## Data shown
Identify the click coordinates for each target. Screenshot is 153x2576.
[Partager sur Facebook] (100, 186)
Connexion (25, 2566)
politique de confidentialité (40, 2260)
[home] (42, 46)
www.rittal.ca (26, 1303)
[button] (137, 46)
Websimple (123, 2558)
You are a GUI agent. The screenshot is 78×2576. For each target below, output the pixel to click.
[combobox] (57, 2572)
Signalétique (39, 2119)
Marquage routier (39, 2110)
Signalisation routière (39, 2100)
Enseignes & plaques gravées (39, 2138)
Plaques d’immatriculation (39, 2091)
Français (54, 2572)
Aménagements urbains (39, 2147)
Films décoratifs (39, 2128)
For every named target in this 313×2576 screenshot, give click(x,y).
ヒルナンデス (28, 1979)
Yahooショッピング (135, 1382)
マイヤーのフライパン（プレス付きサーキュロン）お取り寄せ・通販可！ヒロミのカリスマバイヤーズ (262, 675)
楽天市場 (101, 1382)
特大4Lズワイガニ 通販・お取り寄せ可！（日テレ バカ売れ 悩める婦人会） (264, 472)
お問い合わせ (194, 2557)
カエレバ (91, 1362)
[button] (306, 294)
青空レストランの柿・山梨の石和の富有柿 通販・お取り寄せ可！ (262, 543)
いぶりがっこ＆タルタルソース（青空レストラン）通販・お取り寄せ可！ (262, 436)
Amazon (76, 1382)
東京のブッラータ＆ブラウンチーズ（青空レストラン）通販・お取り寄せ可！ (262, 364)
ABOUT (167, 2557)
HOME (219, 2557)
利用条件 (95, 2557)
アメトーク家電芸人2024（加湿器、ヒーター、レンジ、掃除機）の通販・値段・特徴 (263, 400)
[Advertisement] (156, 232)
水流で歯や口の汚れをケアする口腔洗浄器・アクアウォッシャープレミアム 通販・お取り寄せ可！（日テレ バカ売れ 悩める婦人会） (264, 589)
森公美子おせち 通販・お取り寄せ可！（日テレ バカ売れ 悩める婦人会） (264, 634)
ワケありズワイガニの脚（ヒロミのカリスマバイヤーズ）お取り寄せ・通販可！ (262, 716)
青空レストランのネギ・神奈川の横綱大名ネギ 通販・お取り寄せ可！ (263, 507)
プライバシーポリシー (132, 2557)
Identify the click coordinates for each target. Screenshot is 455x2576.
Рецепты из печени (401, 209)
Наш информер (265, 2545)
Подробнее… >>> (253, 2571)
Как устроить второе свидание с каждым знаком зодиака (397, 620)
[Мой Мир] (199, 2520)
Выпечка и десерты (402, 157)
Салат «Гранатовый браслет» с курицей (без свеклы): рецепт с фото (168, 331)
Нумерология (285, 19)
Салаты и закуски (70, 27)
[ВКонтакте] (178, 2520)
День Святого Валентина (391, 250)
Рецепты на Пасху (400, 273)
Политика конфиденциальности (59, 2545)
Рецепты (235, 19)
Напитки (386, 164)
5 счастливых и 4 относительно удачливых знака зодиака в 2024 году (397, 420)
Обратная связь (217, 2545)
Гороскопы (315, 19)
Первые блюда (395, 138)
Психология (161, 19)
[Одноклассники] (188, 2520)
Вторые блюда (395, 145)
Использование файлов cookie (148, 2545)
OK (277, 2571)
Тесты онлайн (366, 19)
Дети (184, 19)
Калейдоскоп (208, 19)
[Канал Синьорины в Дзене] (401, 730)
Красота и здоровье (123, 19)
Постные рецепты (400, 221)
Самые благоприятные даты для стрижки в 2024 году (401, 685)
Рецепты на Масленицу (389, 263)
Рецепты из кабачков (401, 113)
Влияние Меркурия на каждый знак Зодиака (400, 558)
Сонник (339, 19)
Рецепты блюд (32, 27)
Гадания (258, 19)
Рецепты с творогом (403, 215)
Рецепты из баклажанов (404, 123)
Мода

## Your goal
In your answer, include only the lines above starting at the line that holds "アメトーク家電芸人2024（加湿器、ヒーター、レンジ、掃除機）の通販・値段・特徴 (263, 400)" and ending at the line that holds "Подробнее… >>> (253, 2571)", copied exactly.

## Response
アメトーク家電芸人2024（加湿器、ヒーター、レンジ、掃除機）の通販・値段・特徴 (263, 400)
[Advertisement] (156, 232)
水流で歯や口の汚れをケアする口腔洗浄器・アクアウォッシャープレミアム 通販・お取り寄せ可！（日テレ バカ売れ 悩める婦人会） (264, 589)
森公美子おせち 通販・お取り寄せ可！（日テレ バカ売れ 悩める婦人会） (264, 634)
ワケありズワイガニの脚（ヒロミのカリスマバイヤーズ）お取り寄せ・通販可！ (262, 716)
青空レストランのネギ・神奈川の横綱大名ネギ 通販・お取り寄せ可！ (263, 507)
プライバシーポリシー (132, 2557)
Identify the click coordinates for each target. Screenshot is 455x2576.
Рецепты из печени (401, 209)
Наш информер (265, 2545)
Подробнее… >>> (253, 2571)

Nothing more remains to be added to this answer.